Following Saturday's Florida Gators' 26-3 win over the Miami Hurricanes, the debate of running up the score was put into effect. Hurricanes head coach Randy Shannon's hand slap of a handshake at midfield after the game, along with his supposed "no comment" about the last second field goal called for by Gators head coach Urban Meyer, was revisited when he brought it up during his Sunday press conference.
"I'll just say this one statement: Sometimes, when you do things and people see what type of person that you really are, you turn a lot of people off. Now whatever you want to get out of that, I won't say it again. But it helped us. It helped us more than you'll ever know," Shannon said.
Come on—the game was almost a week ago, yet the debate between the supposedly mediocre ACC team (they really aren't) and the supposedly dominant SEC team (they still have a lot of work to do) is still going on. Why can't we all just let this go? Just take the loss as a loss and the win as a win and move on.
Shannon apparently hated that Meyer ran up the score with a couple minutes remaining, and the aftereffects are now being dissected by sports analysts, columnists, and fans alike.
Without further ado, here are the cases for both Shannon and Meyer.
For Shannon: Meyer really shouldn't have run up the score. Being on Miami's 23-yard line and throwing before getting to fourth down was unnecessary. He should have at least had his second-string players in, because what if QB Tim Tebow or WR Percy Harvin would have sustained a season-ending injury? Meyer would be on the chopping block with the media, fans, and Gator nation.
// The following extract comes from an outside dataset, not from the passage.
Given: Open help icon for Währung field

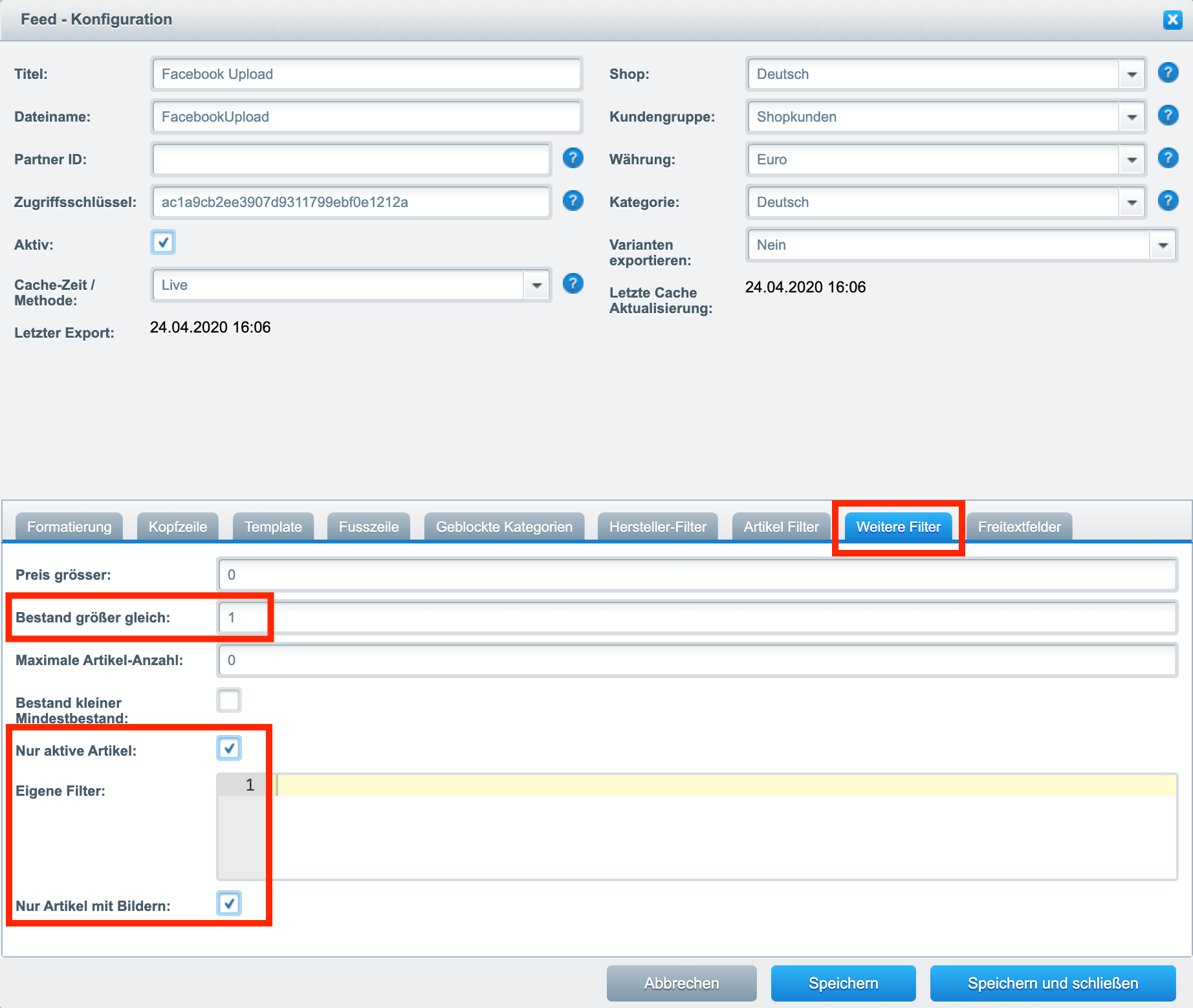Looking at the screenshot, I should point(1168,159).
Meyer also should have just taken a knee and called it a game, but since he didn't, he was probably just trying to cover the point spread of three touchdowns. In the end, Meyer should have been a gentleman but wasn't.
For Meyer: Shannon, welcome to the BCS, where the points do matter and style points are key. Apparently Shannon is not familiar with the extreme Miami vs. Florida rivalry, where the Hurricanes would run up the score every chance they got during the 1990s.
Shannon needs to stop whining and just accept the loss because the game wasn't bad at all. His team played superbly, and he could definitely learn from it. Also, Meyer was trying to get his kicker practice, and punting on the 23-yard line? Come on.
Now Shannon is apparently a big hypocrite for complaining: Wasn't he running up the score on Charleston Southern just a week ago, scoring an unnecessary touchdown with just under a minute to go, going up 52-7?
You guys can make the decision of whether or not Meyer was just being classless or Shannon was just being a hypocrite. We've heard from both sides and then some about how people feel.
Ex-NFL star and former Hurricane Warren Sapp called Meyer a "classless dirtbag." Really? My definition of a classless dirtbag would entail a cheating spouse or lying student, not a coach who tries to supposedly practice his kicker before they start SEC play.
Tebow backed up his coach, saying, "You can talk about running the score up, I don't care. (Miami coaches) are paid to stop us and (offensive coordinator) coach (Dan) Mullen is paid to score. They don't do that, oh well. But you don't have to talk about coach Meyer as a person. That's not necessary."
Now Big Ten, ACC, and Pac-10 fans are chiming in, saying that the SEC is known for running up the scores on all its opponents, while the SEC faithful disagree adamantly. Now it seems like it's all of college football vs. the SEC.
Ultimately, it's now your choice: Who is right and who is wrong?